>> Start Dataset entries

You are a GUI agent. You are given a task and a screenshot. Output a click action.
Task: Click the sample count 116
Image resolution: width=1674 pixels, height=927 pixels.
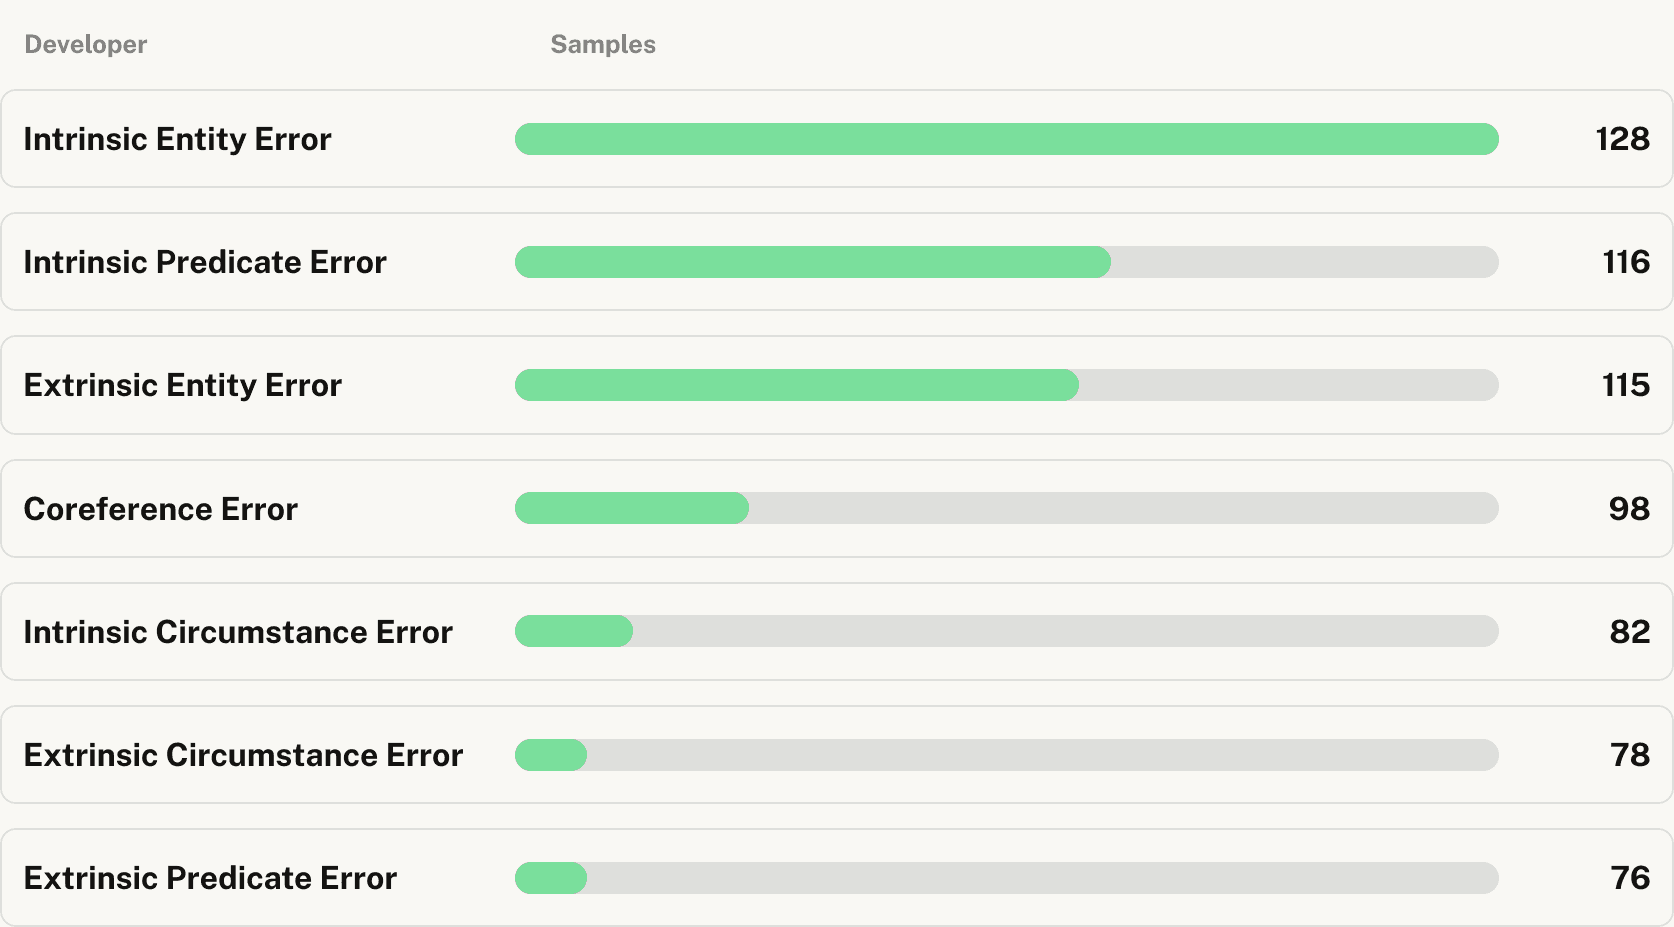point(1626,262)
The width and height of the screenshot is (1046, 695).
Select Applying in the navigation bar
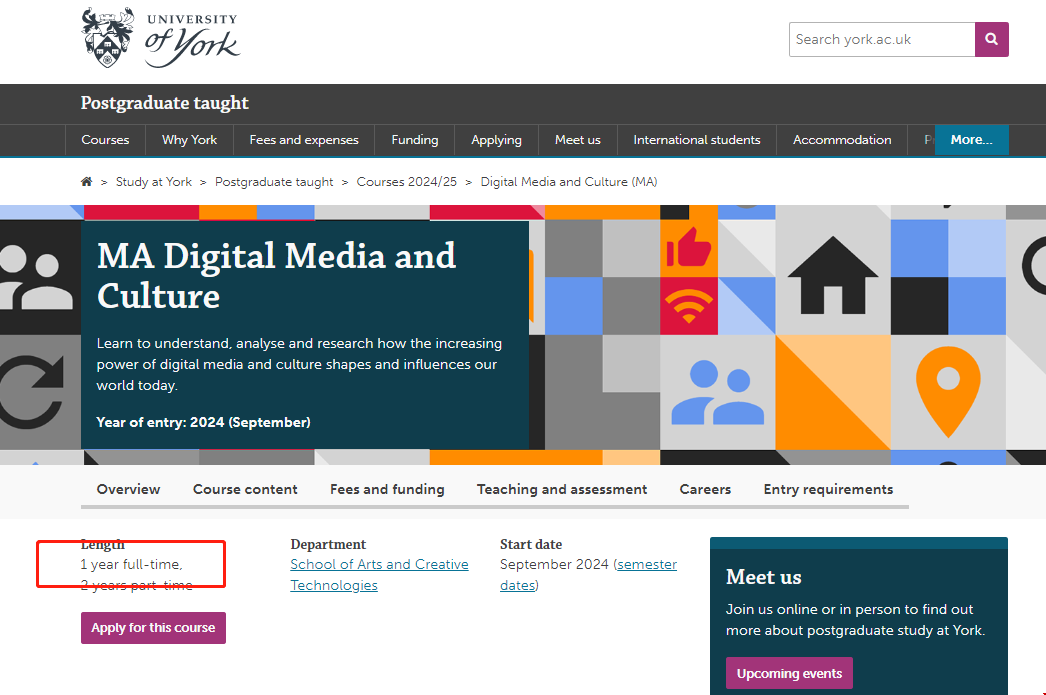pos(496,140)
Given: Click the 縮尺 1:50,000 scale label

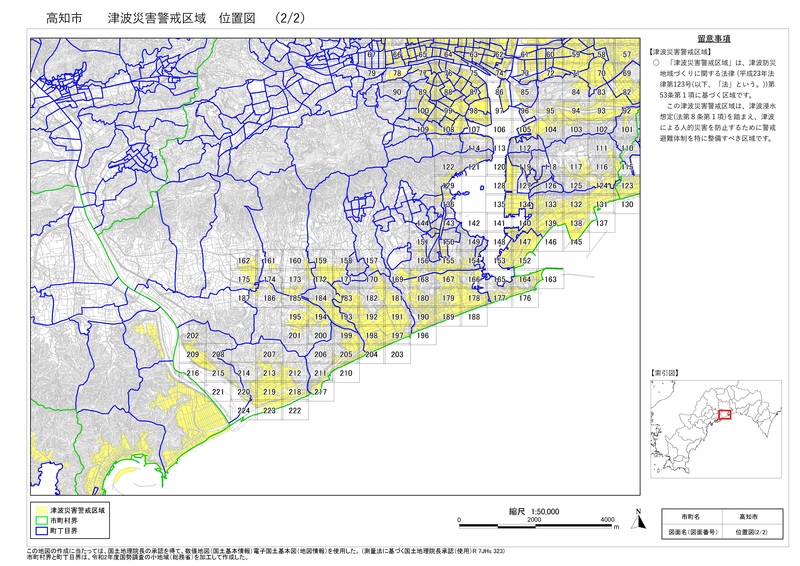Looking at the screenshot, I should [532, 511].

>> End Dataset entries

— Task to complete —
Reproduce every item above word for word, leaving out the pictures.

— Full output —
You are a GUI agent. You are given a task and a screenshot. Output a click action.
Task: Click the sample count 116
Image resolution: width=1674 pixels, height=927 pixels.
point(1626,262)
The width and height of the screenshot is (1046, 695).
Select Applying in the navigation bar
pos(496,140)
Given: Click the 縮尺 1:50,000 scale label

Looking at the screenshot, I should [532, 511].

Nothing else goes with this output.